2.1 Ordinal partition transition networks

Given a univariate time series \(X = \{x_t\}_{t=1}^{T}\), following Takens’ embedding theorem, we can qualitatively reconstruct the underlying phase space trajectory by using M successively lagged replications of X, each separated by a lag d, yielding the vector

$$\begin{aligned} {\mathbf {z}}_t = [x_{t}, x_{t+d}, \ldots , x_{t+(M-1)d}], \end{aligned}$$
(1)

for \(t=1\) to \(T-(M-1)d\), where M and d are the embedding dimension and delay, respectively.

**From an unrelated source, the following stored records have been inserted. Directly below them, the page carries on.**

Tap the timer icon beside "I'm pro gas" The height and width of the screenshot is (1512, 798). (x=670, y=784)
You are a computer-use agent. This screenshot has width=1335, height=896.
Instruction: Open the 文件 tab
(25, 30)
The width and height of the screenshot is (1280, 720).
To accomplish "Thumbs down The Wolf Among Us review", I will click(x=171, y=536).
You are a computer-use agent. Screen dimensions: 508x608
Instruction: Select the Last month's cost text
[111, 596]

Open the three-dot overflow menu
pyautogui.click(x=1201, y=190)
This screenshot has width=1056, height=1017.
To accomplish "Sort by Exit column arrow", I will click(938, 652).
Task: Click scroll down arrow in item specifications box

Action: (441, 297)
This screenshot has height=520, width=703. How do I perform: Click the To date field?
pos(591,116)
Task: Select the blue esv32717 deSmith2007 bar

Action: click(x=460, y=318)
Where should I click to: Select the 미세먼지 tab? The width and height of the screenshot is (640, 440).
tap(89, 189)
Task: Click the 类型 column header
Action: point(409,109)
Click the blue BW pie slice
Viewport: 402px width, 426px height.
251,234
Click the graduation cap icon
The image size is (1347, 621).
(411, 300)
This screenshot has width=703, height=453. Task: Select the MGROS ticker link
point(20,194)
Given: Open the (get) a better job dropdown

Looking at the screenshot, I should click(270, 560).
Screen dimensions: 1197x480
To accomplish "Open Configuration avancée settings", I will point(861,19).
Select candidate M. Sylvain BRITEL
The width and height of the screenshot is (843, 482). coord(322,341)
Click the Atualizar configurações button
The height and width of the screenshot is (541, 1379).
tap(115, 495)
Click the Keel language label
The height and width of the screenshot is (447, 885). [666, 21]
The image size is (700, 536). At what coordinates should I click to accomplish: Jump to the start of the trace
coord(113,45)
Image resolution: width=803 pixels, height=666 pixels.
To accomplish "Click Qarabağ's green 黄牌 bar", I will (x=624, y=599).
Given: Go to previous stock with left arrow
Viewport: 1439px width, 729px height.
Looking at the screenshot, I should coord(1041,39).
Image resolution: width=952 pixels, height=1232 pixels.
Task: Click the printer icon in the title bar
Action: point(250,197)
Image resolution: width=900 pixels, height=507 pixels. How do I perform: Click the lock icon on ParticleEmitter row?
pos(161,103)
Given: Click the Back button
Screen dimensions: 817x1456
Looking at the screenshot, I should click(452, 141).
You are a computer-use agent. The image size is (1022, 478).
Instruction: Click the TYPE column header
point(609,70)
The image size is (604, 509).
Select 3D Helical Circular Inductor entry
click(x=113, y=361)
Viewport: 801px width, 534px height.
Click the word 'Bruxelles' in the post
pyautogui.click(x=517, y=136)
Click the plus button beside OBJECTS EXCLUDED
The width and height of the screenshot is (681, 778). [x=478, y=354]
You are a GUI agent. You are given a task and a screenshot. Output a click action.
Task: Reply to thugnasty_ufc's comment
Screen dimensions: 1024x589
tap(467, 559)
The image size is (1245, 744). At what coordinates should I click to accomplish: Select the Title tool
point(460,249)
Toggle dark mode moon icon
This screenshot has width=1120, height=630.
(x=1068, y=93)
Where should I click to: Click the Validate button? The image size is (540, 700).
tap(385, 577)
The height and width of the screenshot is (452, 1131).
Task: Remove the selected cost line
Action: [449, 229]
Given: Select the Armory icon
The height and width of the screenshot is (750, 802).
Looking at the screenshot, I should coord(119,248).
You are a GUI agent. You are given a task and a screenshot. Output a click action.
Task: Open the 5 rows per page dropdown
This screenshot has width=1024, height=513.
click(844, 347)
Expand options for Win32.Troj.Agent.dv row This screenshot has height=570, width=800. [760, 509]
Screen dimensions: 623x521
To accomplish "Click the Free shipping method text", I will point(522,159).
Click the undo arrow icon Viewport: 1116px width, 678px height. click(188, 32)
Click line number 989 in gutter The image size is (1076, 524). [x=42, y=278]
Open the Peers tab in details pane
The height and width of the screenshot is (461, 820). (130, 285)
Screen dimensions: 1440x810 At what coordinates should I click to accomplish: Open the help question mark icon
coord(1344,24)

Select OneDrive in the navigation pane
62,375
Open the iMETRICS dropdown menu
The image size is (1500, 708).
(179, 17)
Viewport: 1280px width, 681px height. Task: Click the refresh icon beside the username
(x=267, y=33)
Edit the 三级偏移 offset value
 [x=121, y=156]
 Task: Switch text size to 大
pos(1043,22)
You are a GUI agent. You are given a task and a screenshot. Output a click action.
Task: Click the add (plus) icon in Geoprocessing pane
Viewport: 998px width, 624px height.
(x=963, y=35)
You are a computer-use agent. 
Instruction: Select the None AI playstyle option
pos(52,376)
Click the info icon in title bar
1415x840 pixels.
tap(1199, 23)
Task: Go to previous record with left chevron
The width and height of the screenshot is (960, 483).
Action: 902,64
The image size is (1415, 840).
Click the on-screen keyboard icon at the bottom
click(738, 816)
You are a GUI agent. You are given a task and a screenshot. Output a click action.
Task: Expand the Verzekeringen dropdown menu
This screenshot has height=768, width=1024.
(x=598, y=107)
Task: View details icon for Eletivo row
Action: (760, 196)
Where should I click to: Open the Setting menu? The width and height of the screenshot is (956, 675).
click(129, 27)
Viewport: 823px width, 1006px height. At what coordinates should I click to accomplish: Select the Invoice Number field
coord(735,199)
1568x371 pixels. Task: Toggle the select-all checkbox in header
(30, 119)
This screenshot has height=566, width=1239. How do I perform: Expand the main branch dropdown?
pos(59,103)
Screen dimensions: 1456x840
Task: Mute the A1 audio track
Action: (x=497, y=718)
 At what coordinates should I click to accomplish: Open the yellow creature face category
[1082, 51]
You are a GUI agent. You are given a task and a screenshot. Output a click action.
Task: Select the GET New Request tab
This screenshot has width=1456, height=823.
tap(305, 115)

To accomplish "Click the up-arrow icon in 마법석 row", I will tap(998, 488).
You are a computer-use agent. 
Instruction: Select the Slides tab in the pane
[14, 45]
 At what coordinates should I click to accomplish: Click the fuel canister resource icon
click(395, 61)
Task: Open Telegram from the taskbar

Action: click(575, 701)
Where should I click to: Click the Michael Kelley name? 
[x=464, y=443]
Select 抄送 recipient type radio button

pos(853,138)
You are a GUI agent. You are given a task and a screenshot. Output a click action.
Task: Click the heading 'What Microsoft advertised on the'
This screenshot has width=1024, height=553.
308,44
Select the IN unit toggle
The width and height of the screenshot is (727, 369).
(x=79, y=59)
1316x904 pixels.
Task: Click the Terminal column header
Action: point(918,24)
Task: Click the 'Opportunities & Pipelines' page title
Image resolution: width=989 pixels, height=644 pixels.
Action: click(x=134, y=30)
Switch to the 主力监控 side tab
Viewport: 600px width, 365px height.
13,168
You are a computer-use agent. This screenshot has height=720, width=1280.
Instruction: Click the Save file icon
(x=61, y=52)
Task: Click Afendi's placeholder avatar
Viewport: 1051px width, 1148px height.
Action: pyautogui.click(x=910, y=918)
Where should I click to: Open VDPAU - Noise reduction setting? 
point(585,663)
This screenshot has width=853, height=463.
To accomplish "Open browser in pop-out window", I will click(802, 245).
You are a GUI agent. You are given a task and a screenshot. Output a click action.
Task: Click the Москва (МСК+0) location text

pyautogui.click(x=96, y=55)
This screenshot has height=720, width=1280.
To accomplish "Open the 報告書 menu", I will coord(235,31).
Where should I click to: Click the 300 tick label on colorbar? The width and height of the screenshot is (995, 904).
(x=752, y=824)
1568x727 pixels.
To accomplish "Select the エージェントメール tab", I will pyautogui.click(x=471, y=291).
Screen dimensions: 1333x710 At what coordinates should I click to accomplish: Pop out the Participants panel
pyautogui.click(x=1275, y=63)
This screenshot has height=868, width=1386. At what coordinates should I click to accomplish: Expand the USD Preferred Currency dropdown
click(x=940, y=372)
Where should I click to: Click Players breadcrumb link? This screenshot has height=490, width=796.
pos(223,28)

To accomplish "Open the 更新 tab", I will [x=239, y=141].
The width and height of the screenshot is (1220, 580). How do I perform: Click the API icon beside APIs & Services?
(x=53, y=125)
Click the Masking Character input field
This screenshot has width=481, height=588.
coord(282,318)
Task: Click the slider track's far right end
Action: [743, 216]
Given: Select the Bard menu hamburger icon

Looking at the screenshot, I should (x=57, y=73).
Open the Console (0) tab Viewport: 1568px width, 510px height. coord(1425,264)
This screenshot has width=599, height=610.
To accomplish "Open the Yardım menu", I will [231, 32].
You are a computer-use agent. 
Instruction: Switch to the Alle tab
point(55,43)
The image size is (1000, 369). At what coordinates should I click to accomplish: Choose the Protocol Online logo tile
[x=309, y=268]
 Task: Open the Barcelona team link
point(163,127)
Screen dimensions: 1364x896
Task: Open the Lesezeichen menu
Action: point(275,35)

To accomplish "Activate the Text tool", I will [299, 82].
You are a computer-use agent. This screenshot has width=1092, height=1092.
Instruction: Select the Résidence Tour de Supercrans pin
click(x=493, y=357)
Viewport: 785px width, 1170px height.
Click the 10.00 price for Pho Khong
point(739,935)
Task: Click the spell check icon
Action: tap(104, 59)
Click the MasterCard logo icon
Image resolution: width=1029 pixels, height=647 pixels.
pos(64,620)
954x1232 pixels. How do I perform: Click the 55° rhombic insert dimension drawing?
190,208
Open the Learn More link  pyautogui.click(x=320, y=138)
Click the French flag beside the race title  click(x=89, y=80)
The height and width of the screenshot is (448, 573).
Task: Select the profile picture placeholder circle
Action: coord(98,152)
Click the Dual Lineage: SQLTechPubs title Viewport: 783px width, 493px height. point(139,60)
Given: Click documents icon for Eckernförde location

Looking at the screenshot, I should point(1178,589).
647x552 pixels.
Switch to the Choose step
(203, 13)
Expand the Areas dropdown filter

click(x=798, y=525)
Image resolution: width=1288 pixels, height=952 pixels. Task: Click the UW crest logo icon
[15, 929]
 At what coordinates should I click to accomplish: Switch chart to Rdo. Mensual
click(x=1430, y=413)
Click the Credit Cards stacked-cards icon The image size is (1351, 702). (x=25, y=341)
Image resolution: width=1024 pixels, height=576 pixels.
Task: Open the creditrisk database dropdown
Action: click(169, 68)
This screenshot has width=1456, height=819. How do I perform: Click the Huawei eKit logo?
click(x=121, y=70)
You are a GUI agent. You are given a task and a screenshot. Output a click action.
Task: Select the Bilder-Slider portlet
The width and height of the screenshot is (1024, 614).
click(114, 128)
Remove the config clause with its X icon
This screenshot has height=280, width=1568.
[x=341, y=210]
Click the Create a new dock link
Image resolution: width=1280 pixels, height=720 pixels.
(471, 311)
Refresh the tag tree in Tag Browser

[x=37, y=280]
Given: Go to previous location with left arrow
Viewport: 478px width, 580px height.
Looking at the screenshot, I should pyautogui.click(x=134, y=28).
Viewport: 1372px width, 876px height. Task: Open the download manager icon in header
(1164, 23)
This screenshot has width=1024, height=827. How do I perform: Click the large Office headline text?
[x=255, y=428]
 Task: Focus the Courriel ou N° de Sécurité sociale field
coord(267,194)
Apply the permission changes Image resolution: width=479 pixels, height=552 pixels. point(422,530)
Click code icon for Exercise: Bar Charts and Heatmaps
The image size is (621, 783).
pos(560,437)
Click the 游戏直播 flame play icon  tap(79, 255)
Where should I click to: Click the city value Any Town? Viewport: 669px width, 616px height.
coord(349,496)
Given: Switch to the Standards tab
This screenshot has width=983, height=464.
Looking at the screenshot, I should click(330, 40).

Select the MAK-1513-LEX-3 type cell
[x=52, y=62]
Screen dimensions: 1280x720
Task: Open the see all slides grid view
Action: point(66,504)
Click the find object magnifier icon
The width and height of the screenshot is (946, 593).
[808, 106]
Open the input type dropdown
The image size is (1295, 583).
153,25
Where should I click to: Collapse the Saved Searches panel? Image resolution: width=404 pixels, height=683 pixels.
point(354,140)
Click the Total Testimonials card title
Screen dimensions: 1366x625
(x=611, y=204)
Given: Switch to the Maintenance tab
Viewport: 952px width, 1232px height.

Each embedding vector \({\mathbf {z}}_t\) is mapped to a sequence of integers \((s_0, s_1, \ldots , s_{M-1})\) that describes the rank order of its components (with 0 indicating the smallest value) and is a unique permutation of the set \(\{0,1,\ldots , M-1\}\), thereby satisfying

$$\begin{aligned} x_{t+s_{0}d} \le x_{t+s_{1}d} \le x_{t+s_{2}d} \le \ldots \le x_{t+s_{M-1}d} \end{aligned}$$
(2)

and

$$\begin{aligned} s_{l-1} < s_l \quad \text {if} \quad x_{t-s_{l-1}} = x_{t-s_{l}}. \end{aligned}$$
(3)

Note that there exist M! different possible ordinal patterns when a time series is embedded in M dimensions, and we denote these patterns by \(\pi _{1}, \pi _{2}, \ldots , \pi _{M!}\).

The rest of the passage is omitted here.